Study of RXDX-101 in Children With Recurrent or Refractory Solid Tumors and Primary CNS Tumors
Status: Recruiting
Phase: Phase 1
DFCI Protocol ID: 16-045
This is a 4-part, open-label, Phase 1/1b, dose escalation study in pediatric patients with relapsed refractory solid tumors; 2) primary CNS tumors; 3) neuroblastoma; and 4) non-neuroblastoma, extracranial solid tumors with NTRK1/2/3, ROS1 or ALK gene rearrangements. The study is designed to explore the safety, maximum tolerated dose (MTD) or recommended Phase 2 dose (RP2D), pharmacokinetics, and antitumor activity of entrectinib.
Conducting Institutions:
Dana-Farber Cancer Institute, Children's Hospital Boston
Overall PI:
Suzanne Shusterman, MD,
Dana-Farber Cancer Institute
Site-responsible Investigators:
Contacts:
Dana-Farber Cancer Institute:
Childrens Hospital Pediatric Clinical Translation Investigation Program CTIP,
ctip@partners.orgEligibility Criteria
Inclusion Criteria:
1. Ability to swallow capsules
2. Body surface area (BSA): Subjects must have a body surface area ≥ 0.45 m2 at the time
of the study enrollment
3. Disease status: Subjects must have measurable or evaluable disease, by RECIST v1.1 ±
Curie Scale Criteria
4. Tumor type:
Part A: Relapsed or refractory extracranial solid tumors Part B: Relapsed or
refractory primary CNS tumors Part C: Relapsed or refractory neuroblastoma Part D:
Relapsed or refractory non-neuroblastoma, extracranial solid tumors with NTRK1/2/3,
ROS1, or ALK gene rearrangements documented by a CLIA-approved lab prior to
enrollment
5. Histologic/molecular diagnosis of malignancy at diagnosis or the time of relapse
6. Archival tumor tissue from diagnosis or, preferably, at relapse
7. Age: Male or female age ≥ 2 years and < 22 years
8. Performance status: Lansky or Karnofsky score ≥ 60%
9. Patient's cancer must have relapsed after or failed to respond to frontline curative
therapy or there must not be other potentially curative treatment options available
10. Adequate organ and neurologic function
11. Females of child bearing potential must have a negative serum pregnancy test within
14 days prior to entrectinib dosing
Exclusion Criteria:
1. Receiving other experimental therapy
2. Known congenital long QT syndrome
3. Known active infections
4. Receiving Enzyme Inducing Antiepileptic Drugs (EIAEDs) within 14 days of first dose.
5. Incomplete recovery from acute effects of any surgery prior to treatment.

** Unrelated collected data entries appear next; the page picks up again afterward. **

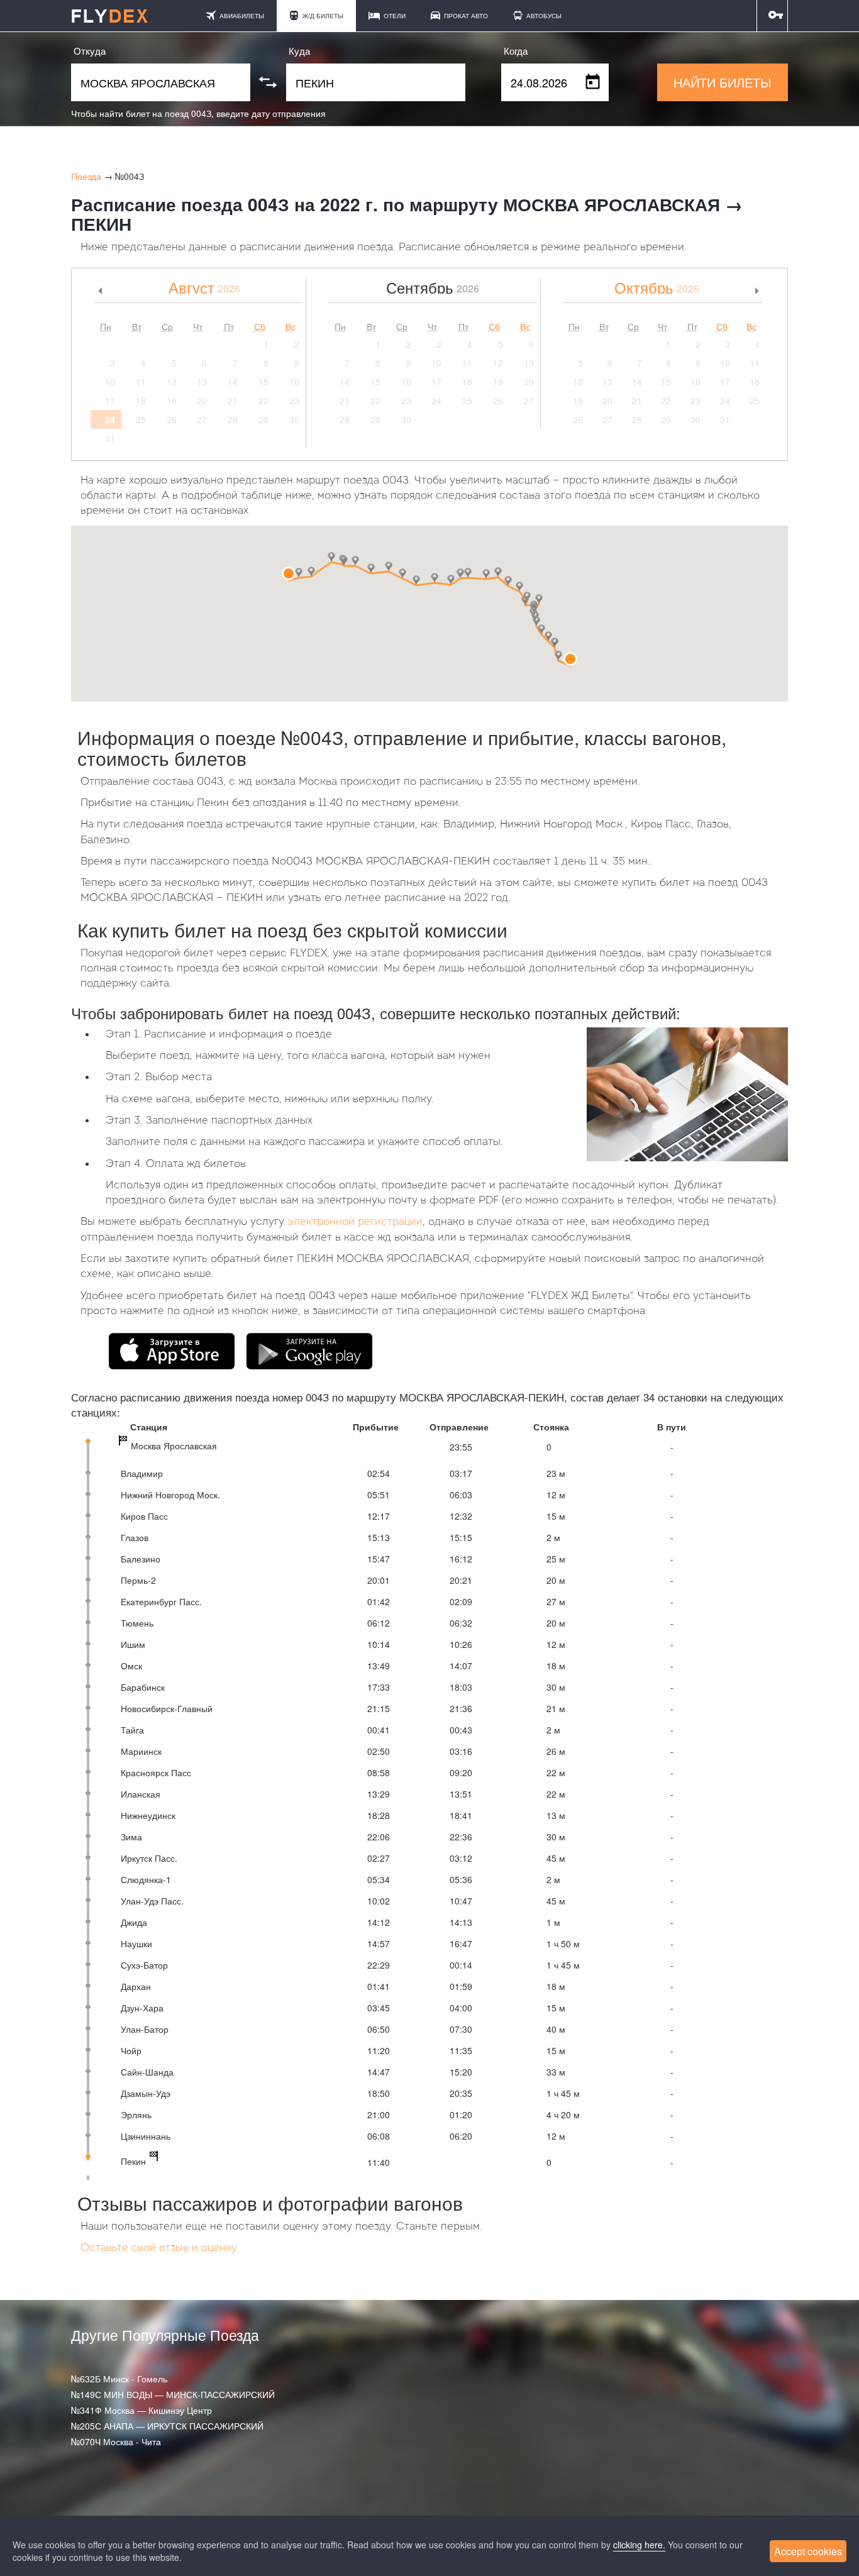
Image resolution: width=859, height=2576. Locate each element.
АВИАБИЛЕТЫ (241, 15)
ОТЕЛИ (394, 15)
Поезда (86, 176)
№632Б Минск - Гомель (119, 2378)
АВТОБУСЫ (543, 15)
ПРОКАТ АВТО (465, 15)
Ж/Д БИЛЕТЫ (322, 15)
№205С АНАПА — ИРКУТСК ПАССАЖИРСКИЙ (167, 2425)
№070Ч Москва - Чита (116, 2441)
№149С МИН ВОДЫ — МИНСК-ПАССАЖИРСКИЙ (173, 2394)
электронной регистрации (355, 1222)
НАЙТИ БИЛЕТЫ (722, 82)
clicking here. (639, 2544)
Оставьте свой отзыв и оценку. (159, 2248)
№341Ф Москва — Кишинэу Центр (141, 2410)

6. Active gastrointestinal disease or other malabsorption syndromes that would impact
drug absorption.
7. Other severe acute or chronic medical or psychiatric condition or lab abnormality
that may increase the risk associated with study participation, drug administration
or may interfere with the interpretation of study results.